Not only can the nanostructured patterns be made and applied under room-temperature conditions, but the growth process naturally stops itself. “It’s a self-limiting reaction,” Miljkovic says, “whether you put it in [the treatment solution] for two minutes or two hours.”
After the leaflike pattern is created, a hydrophobic coating is applied when a vapor solution bonds itself to the patterned surface without significantly altering its shape. The team’s experiments showed that the efficiency of heat transfer using these treated surfaces could be increased by 30 percent, compared to today’s best hydrophobic condensing surfaces.
That means, Miljkovic says, that the process lends itself to retrofitting thousands of power plants already in operation around the world. The technology could also be useful for other processes where heat transfer is important, such as in dehumidifiers and for heating and cooling systems for buildings.
Challenges for this approach remain, Miljkovic says: If too many droplets form, they can “flood” the surface, reducing its heat-transfer ability. “We are working on delaying this surface flooding and creating more robust solutions that can work well [under] all operating conditions,” he says.
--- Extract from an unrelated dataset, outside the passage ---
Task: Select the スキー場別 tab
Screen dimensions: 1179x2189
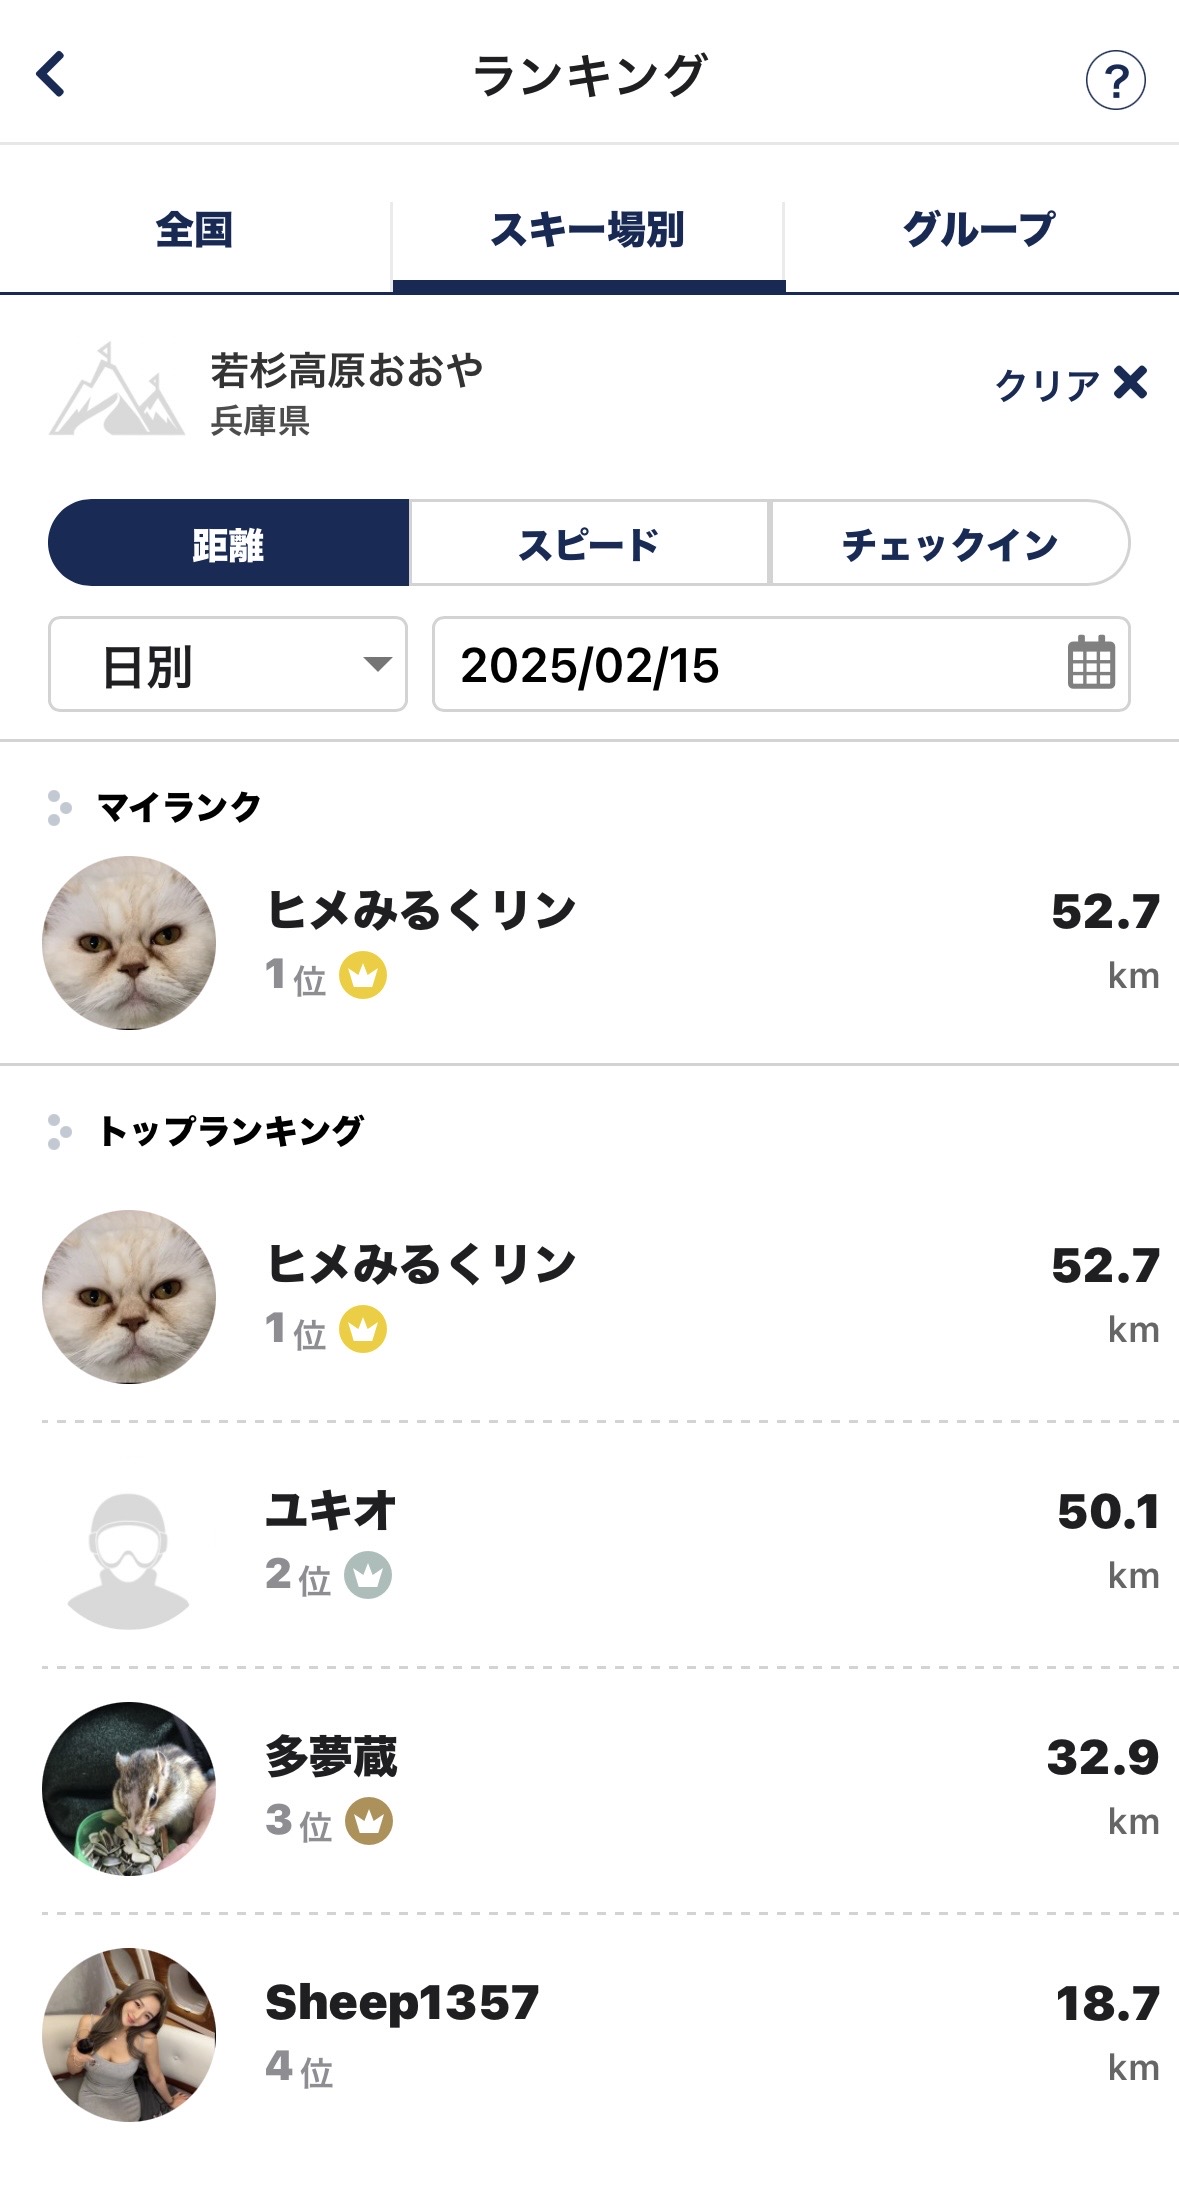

ABSTRACT – When droplets coalesce on a superhydrophobic nanostructured surface, the resulting droplet can jump from the surface due to the release of excess surface energy. If designed properly, these superhydrophobic nanostructured surfaces can not only allow for easy droplet removal at micrometric length scales during condensation but also promise to enhance heat transfer performance. However, the rationale for the design of an ideal nanostructured surface as well as heat transfer experiments demonstrating the advantage of this jumping behavior are lacking. Here, we show that silanized copper oxide surfaces created via a simple fabrication method can achieve highly efficient jumping-droplet condensation heat transfer. We experimentally demonstrated a 25% higher overall heat flux and 30% higher condensation heat transfer coefficient compared to state-of-the-art hydrophobic condensing surfaces at low supersaturations (less than 1.12). This work not only shows significant condensation heat transfer enhancement but also promises a low cost and scalable approach to increase efficiency for applications such as atmospheric water harvesting and dehumidification. Furthermore, the results offer insights and an avenue to achieve high flux superhydrophobic condensation.